Good interview, although the OP's link didn't work for me. IIRC, in 2014 Shore did yet another version of Uncommon Places, with even more photographs than the 2004 version. That's the one I have.

Not surprised an artist of Shore's experience (and approach to subject matter) is self-aware. What's odd to me is accomplished artists who lack self-awareness, or pretend to. I saw Nan Goldin speak about 20 years ago. She claimed that taking pictures of her friends had no effect whatever on their behavior. Now that we live in the age of the selfie and Instagram, I wonder if she still believes it.

invisibleflash
20-Jun-2019, 14:58
Very good...Thanks!

Drew Wiley
20-Jun-2019, 18:04
Interesting. But if the 20th C could be repeated, the best thing that could ever happen to American Art would be to erase the existence of the likes of Warhol and Lichtenstein. Maybe that phase was a necessary catharsis or fresh start, but now it is itself a stuck record; and I'm sick of it.
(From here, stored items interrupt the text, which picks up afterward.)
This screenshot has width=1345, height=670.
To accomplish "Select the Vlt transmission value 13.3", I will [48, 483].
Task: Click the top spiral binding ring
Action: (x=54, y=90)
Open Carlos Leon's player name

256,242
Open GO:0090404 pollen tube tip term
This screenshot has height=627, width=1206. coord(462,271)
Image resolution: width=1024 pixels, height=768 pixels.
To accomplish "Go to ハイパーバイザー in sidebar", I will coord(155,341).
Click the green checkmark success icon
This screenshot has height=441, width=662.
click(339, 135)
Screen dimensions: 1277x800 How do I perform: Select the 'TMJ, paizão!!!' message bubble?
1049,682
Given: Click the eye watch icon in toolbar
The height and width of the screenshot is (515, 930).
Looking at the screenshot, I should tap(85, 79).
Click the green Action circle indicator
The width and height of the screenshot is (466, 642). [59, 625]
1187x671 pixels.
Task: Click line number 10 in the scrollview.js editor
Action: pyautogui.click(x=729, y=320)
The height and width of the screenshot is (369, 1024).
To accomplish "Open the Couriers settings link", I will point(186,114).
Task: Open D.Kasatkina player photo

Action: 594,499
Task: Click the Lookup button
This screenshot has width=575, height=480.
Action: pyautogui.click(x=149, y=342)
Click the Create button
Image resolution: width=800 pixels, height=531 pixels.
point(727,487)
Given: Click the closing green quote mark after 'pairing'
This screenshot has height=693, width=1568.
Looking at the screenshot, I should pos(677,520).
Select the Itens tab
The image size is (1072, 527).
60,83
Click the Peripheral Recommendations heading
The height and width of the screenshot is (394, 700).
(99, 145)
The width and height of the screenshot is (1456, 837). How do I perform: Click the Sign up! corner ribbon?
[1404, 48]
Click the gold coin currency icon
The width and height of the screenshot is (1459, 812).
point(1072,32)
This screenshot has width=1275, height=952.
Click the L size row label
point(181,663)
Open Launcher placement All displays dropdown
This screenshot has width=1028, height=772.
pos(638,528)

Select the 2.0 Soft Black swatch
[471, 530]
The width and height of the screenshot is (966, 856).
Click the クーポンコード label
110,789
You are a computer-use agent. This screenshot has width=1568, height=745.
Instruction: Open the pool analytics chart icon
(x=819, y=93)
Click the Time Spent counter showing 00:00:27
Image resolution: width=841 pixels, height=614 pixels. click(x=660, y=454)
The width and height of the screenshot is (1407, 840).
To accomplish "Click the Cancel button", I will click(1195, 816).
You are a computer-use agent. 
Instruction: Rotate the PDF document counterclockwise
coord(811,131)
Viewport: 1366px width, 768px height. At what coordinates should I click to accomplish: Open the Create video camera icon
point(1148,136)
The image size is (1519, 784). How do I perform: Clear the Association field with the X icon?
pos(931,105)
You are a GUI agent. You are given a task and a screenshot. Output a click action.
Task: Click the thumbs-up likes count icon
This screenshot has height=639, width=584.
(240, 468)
Just how many thousands of Starbucks do you need anyway? Maybe it would be nice to have something else. 'Scuse my rant; but I got another mailer from the SFMMA soliciting membership to view their upcoming Warhol show? That's like seeing another box of Saltine crackers - there's a shelf of em in every supermarket everywhere. A commodity. I hate it when art becomes commoditized. Wish Shore had not introduced his talk by how he began hanging onto the coat-tails of Warhol. But, otherwise, whew! - he does explain his thought process of composition well. Nothing I haven't heard or read before, but nice to see it in reference to specific exhibited images. But if his thought process actually involved that much deliberate step by step consciousness when he actually took them, they would probably never exist. A bit of a mandatory museum-esque manifesto, it seems. Interesting guy whose work I've always found itself interesting, but nothing all that remarkable. I have enjoyed looking at his work both in books and actual print fashion.

Drew Wiley
20-Jun-2019, 19:10
Back to pontificating. I admire how he admits he had divest himself his NYC way of looking at things when he summered in Montana and was faced with a new challenge. Too bad Avdeon never understood that. Same thing later in the SW. But it apparently took him an entire lifetime to get to how some of us have seen compositional opportunities all along. But to be fair, I'd have to move to NYC and find out if I take meaningful pictures there, which I have zero interest in doing. It's not the center of the universe. The sooner that is realized, the sooner there will be some much needed fresh air.

johnmsanderson
20-Jun-2019, 19:44
Thanks for posting. I saw the exhibit but not this. I like his analogies to other art forms.